From the line that holds "You are a computer-use" down to the last line of the listing below, reproduce each line exactly and nothing more, omitting pictures.

BEGIN Record set

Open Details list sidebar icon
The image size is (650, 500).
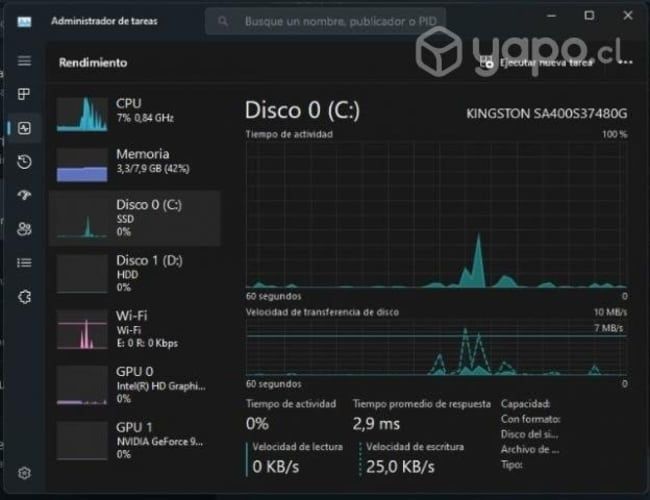pos(24,262)
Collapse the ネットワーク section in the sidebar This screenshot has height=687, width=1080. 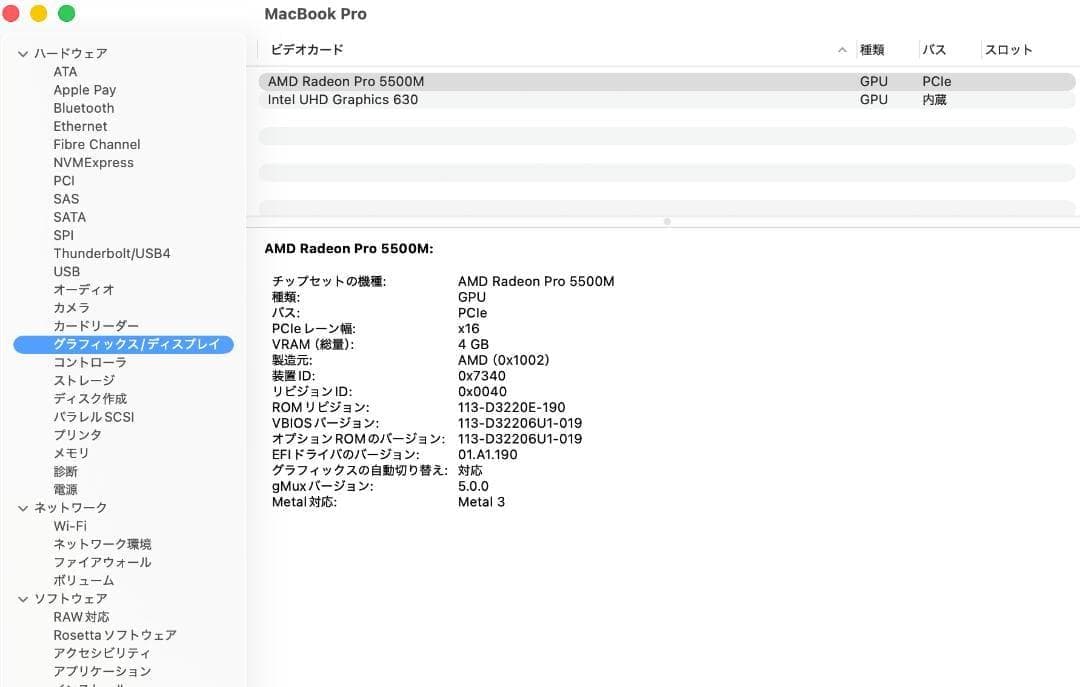coord(22,507)
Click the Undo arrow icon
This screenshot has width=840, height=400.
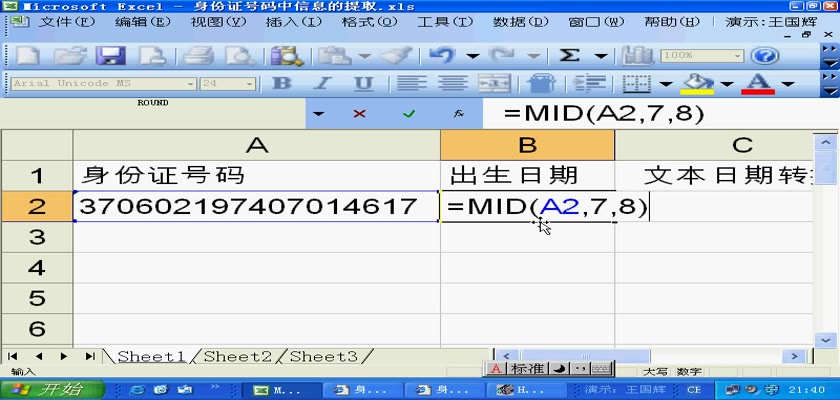tap(442, 56)
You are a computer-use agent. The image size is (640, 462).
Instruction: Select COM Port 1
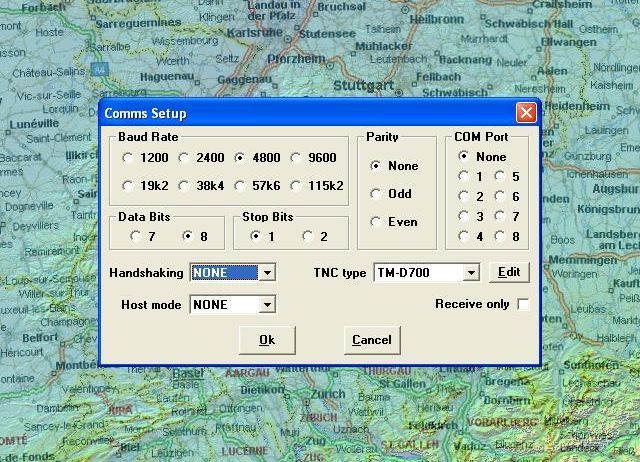pos(463,177)
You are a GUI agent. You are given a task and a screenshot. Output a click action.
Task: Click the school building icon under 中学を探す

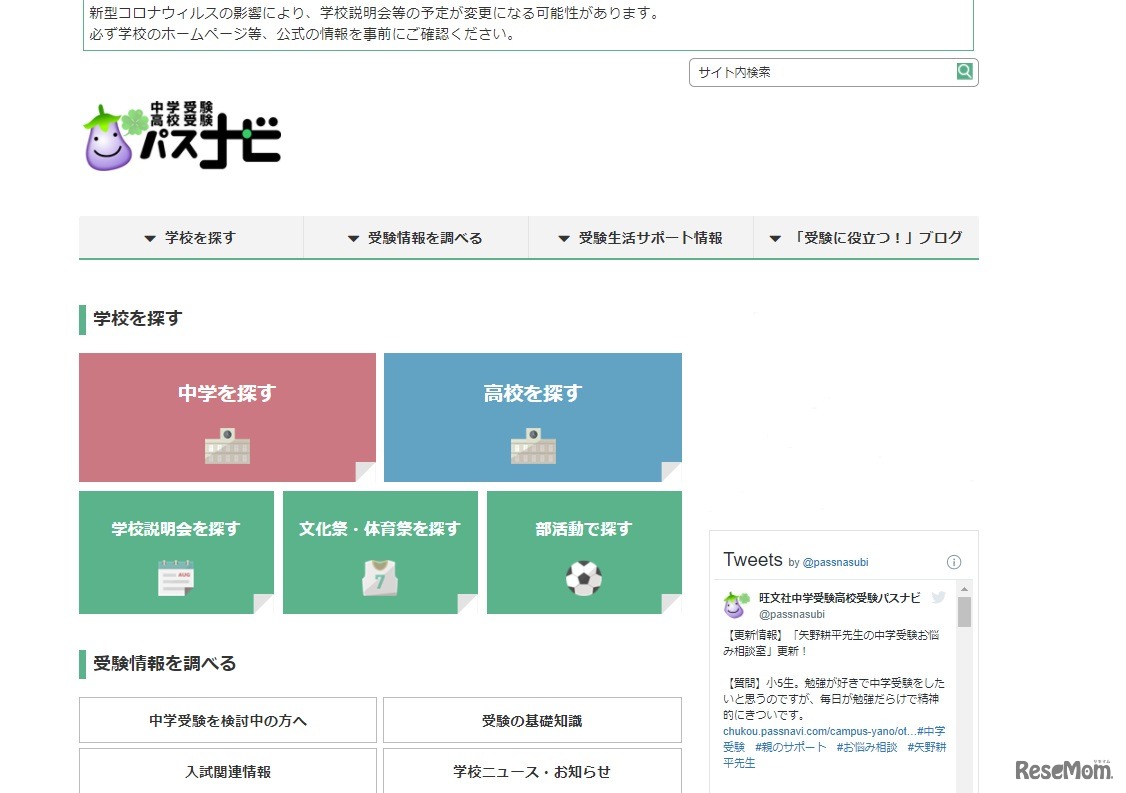pos(227,446)
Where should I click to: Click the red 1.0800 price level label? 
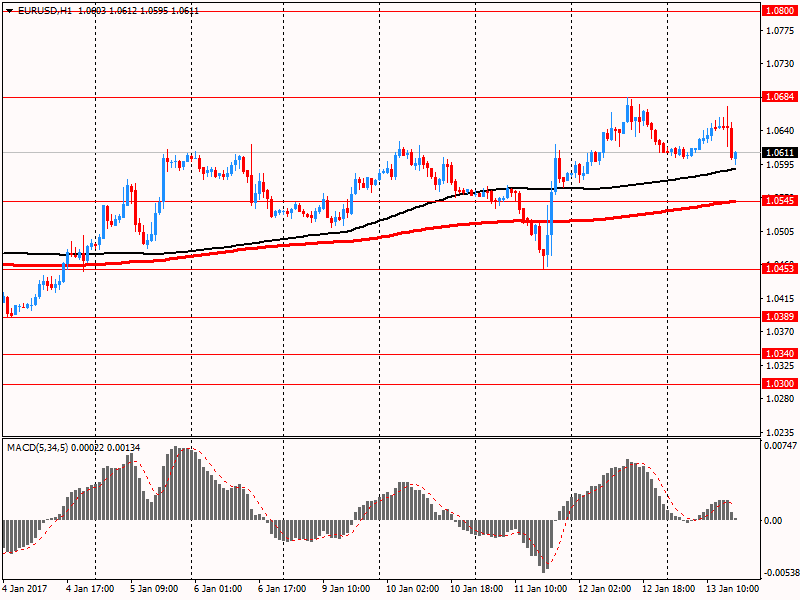click(x=778, y=10)
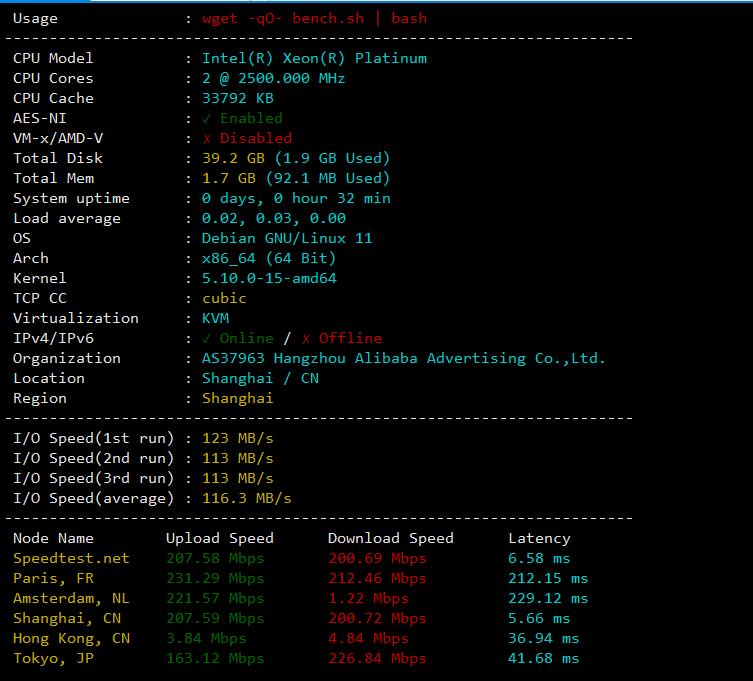Click the green checkmark next to AES-NI Enabled
The width and height of the screenshot is (753, 681).
(x=207, y=118)
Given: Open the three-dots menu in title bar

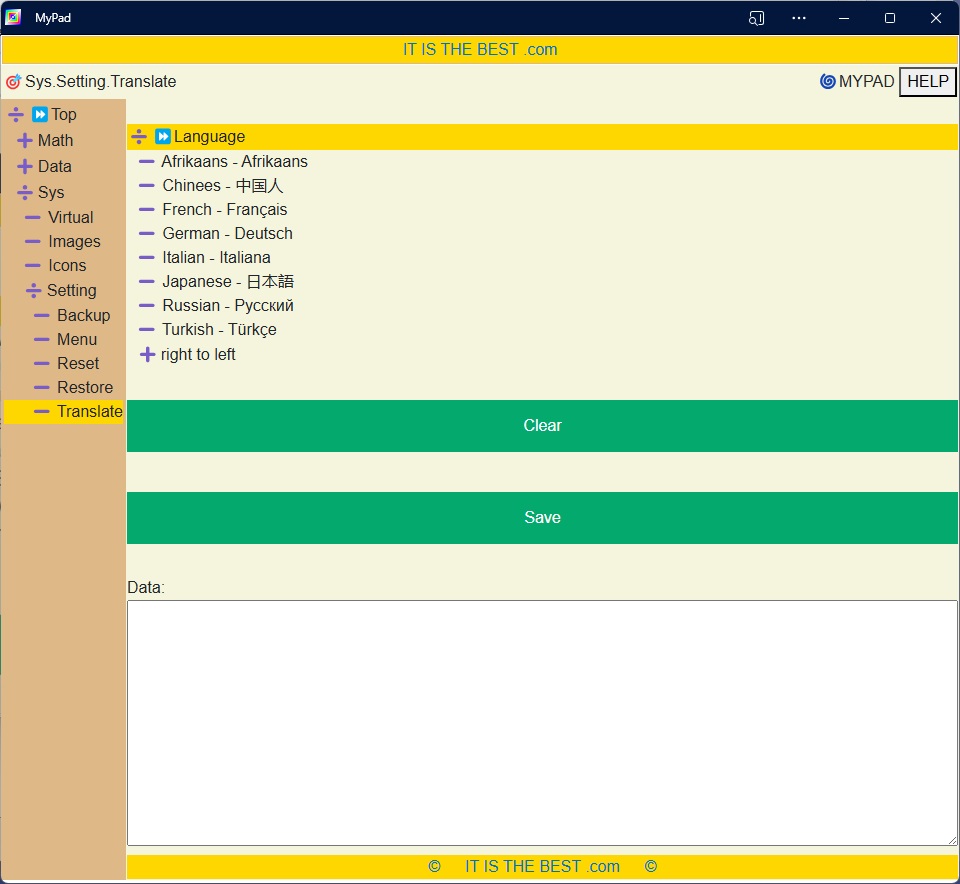Looking at the screenshot, I should coord(799,18).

END Record set

_Answer box_.
You are a computer-use agent. The image size is (640, 462).
Instruction: Select COM Port 1
pos(463,177)
You are a GUI agent. You are given a task and a screenshot. Output a click action.
Task: Click the school building icon under 中学を探す

pos(227,446)
Where should I click to: Click the red 1.0800 price level label? 
click(x=778, y=10)
Click the green checkmark next to AES-NI Enabled
The width and height of the screenshot is (753, 681).
(x=207, y=118)
Given: Open the three-dots menu in title bar

Looking at the screenshot, I should coord(799,18).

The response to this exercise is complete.